* **Task prompt**
Your answer must be the exact lines from the one with "Image resolution: width=1456" to the end of the data, both included, with no pictures.
•••••
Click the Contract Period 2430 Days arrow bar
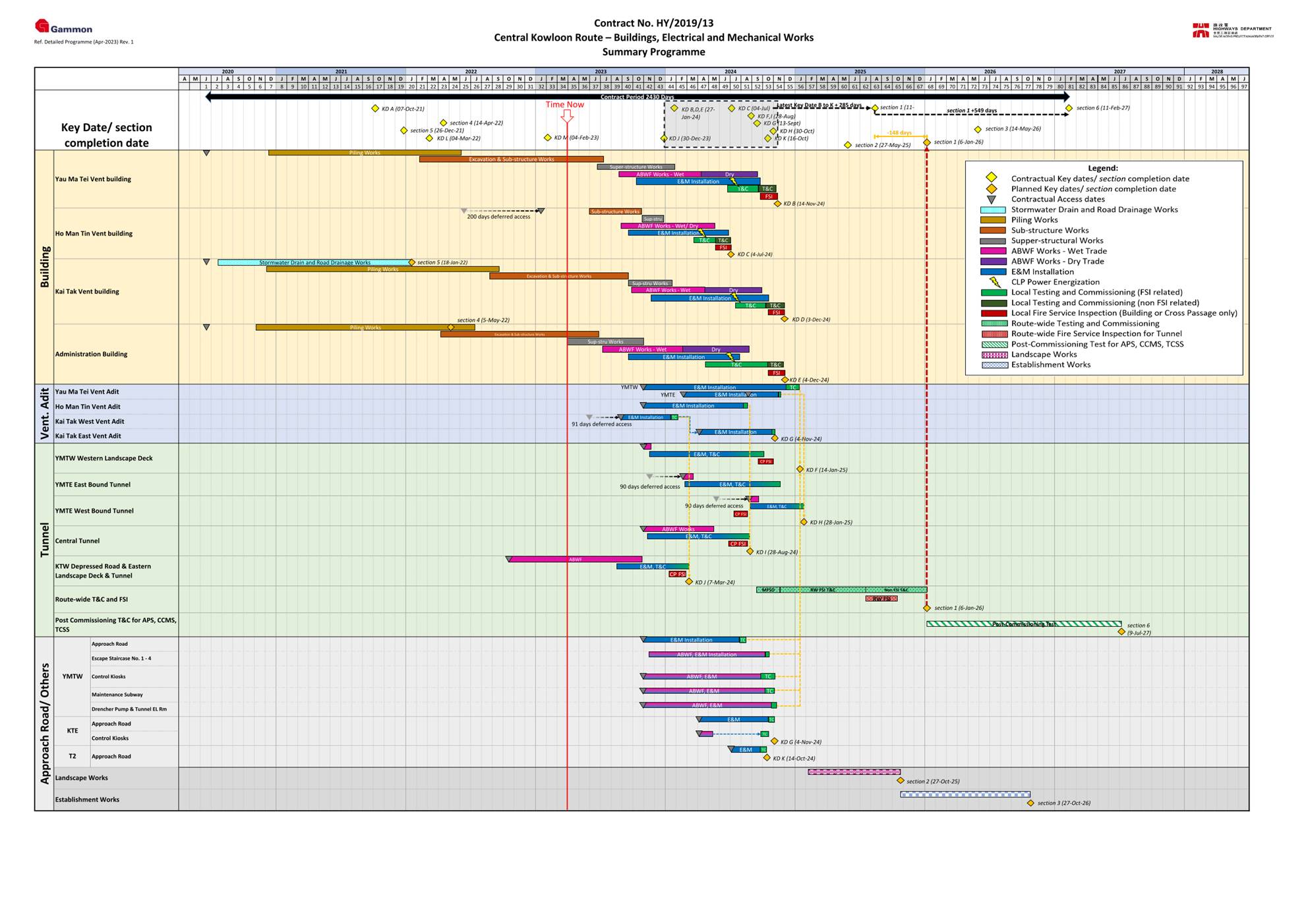This screenshot has width=1308, height=924. 637,97
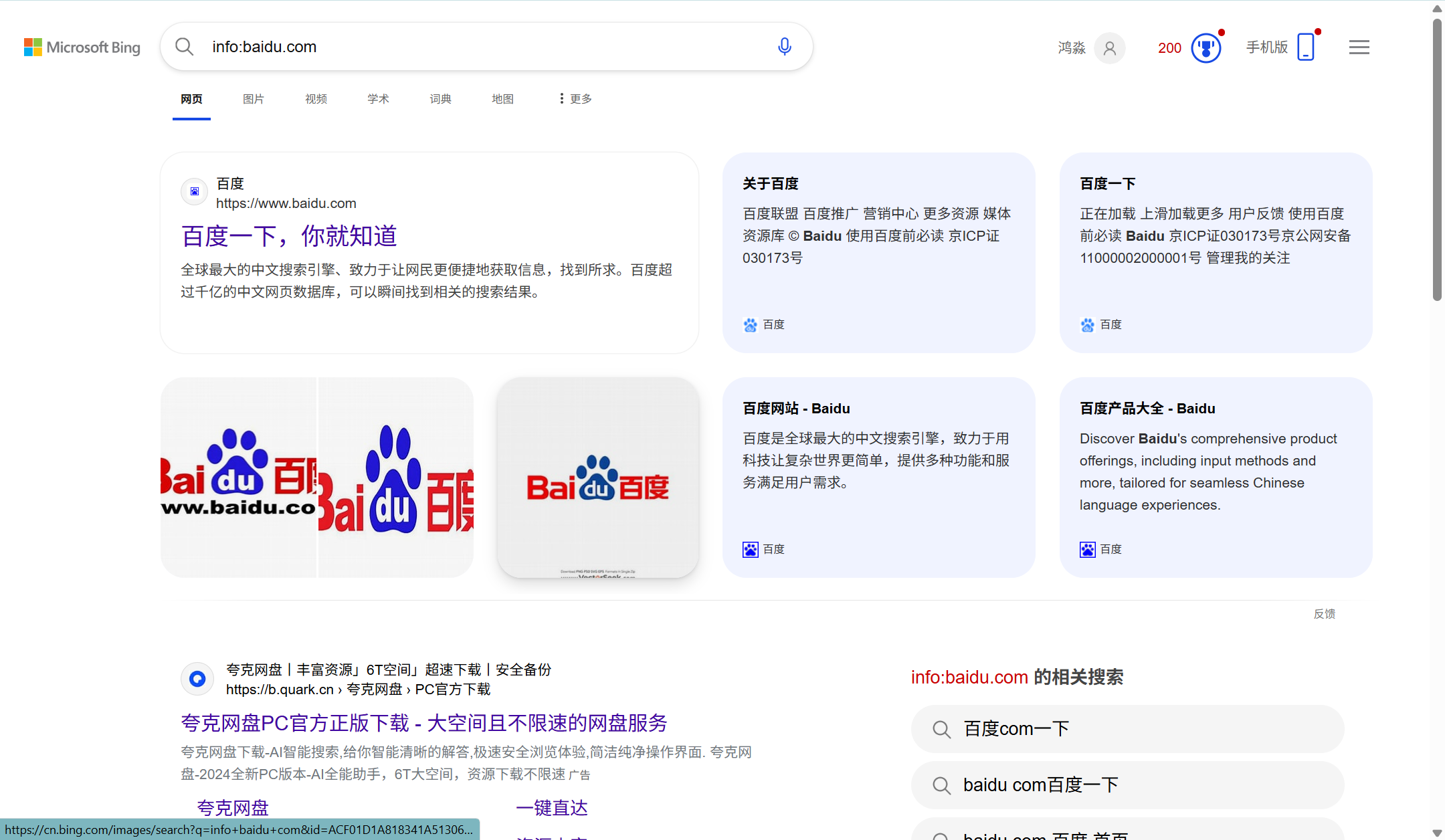The width and height of the screenshot is (1445, 840).
Task: Open 夸克网盘PC官方正版下载 ad link
Action: point(423,723)
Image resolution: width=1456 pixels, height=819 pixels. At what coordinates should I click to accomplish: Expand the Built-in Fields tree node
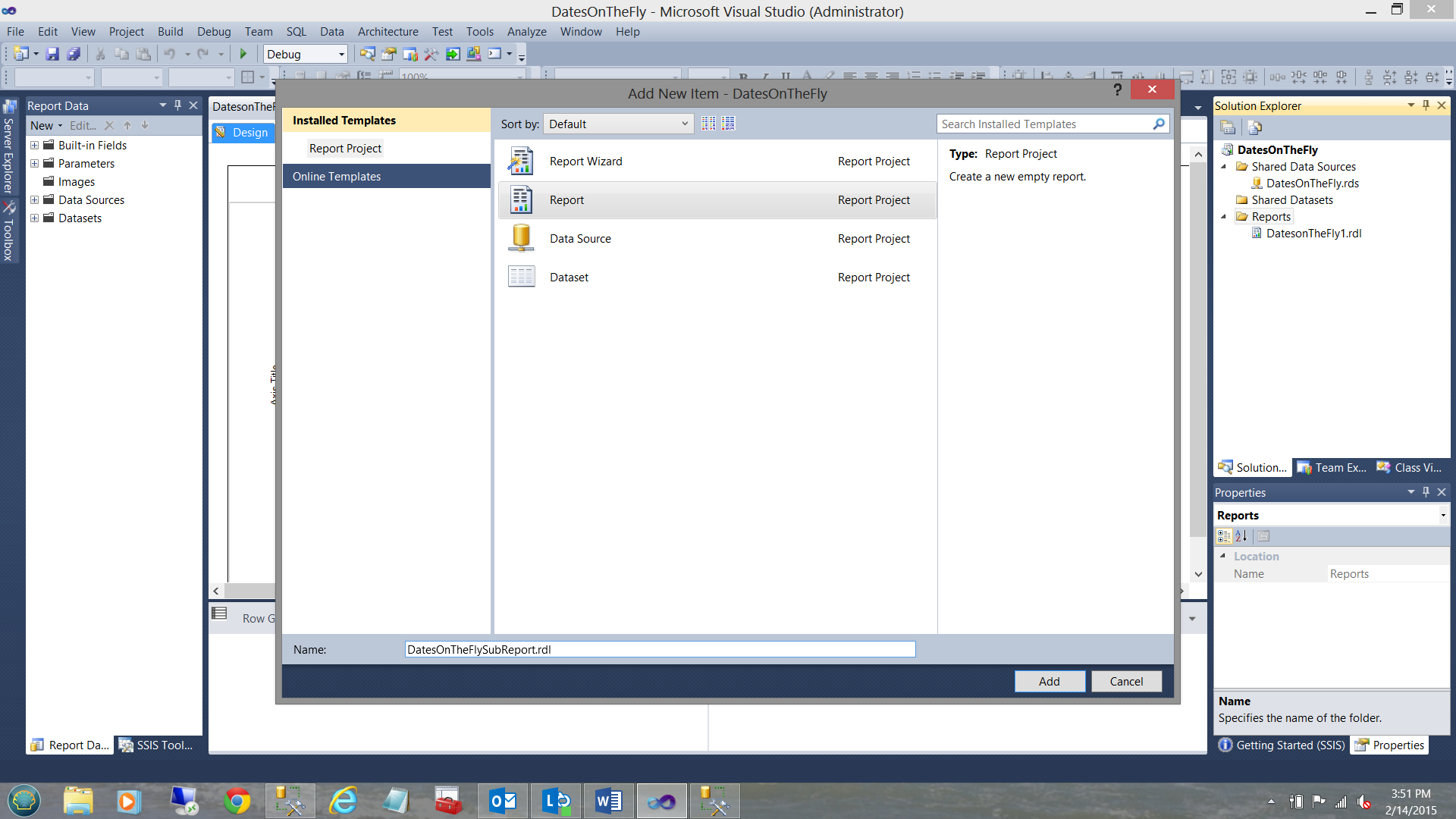pos(34,145)
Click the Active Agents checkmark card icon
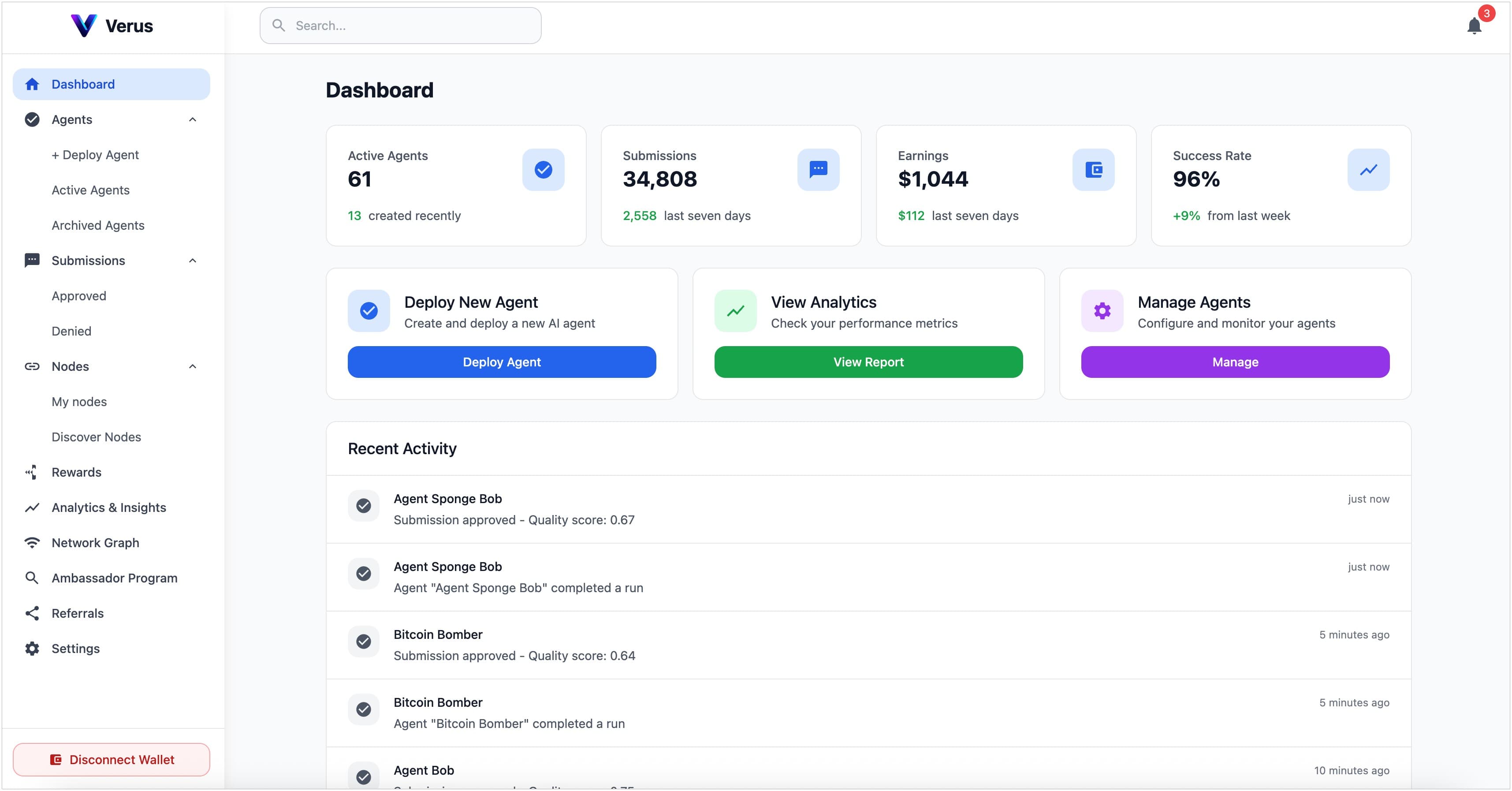Viewport: 1512px width, 791px height. (543, 170)
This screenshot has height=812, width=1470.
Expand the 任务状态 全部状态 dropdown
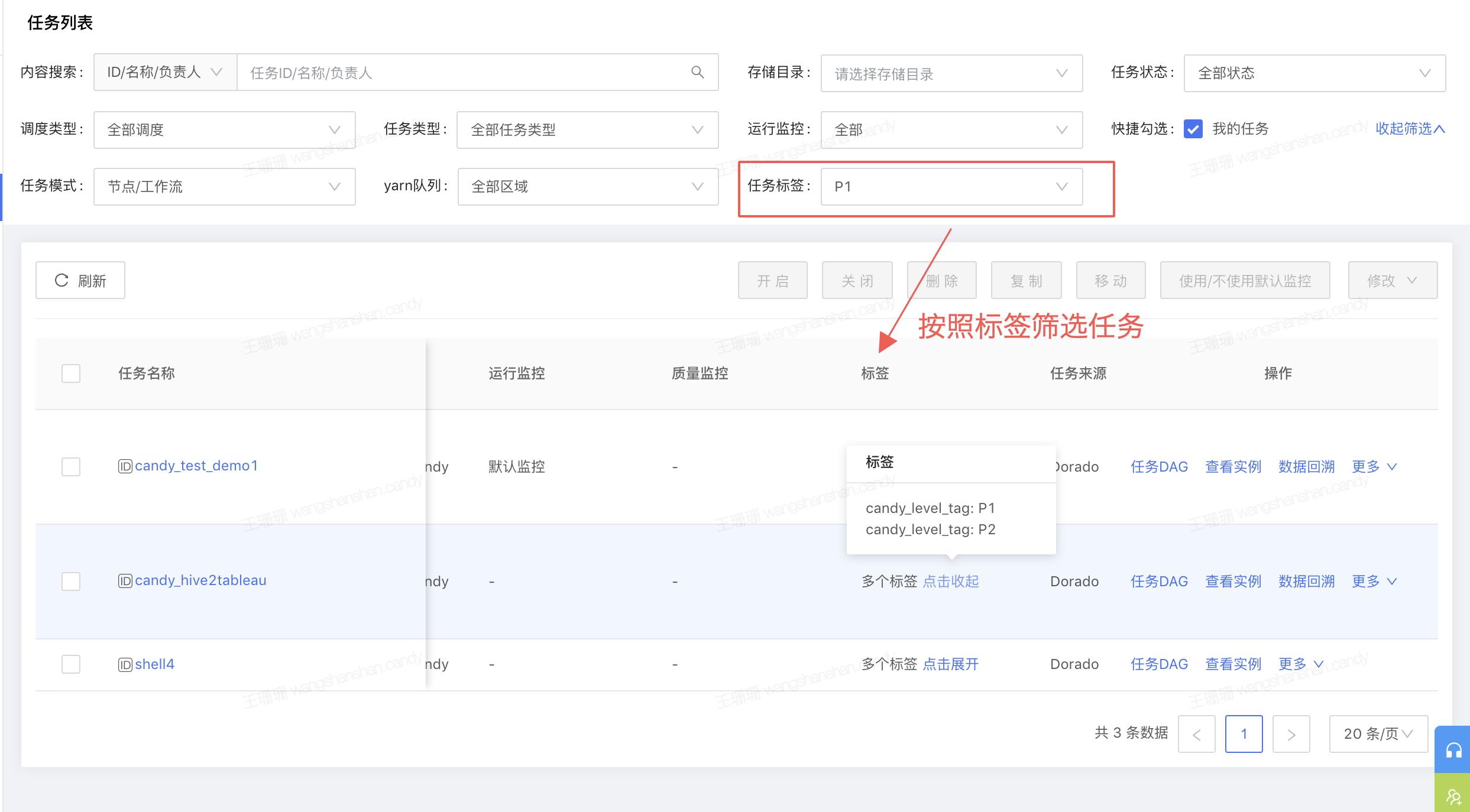(x=1314, y=73)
•••••
* **Answer for this exercise**
Image resolution: width=1456 pixels, height=819 pixels. At what coordinates should I click to accomplish: Expand the Built-in Fields tree node
pos(34,145)
Click the Active Agents checkmark card icon
Viewport: 1512px width, 791px height. (543, 170)
This screenshot has height=812, width=1470.
Expand the 任务状态 全部状态 dropdown
(x=1314, y=73)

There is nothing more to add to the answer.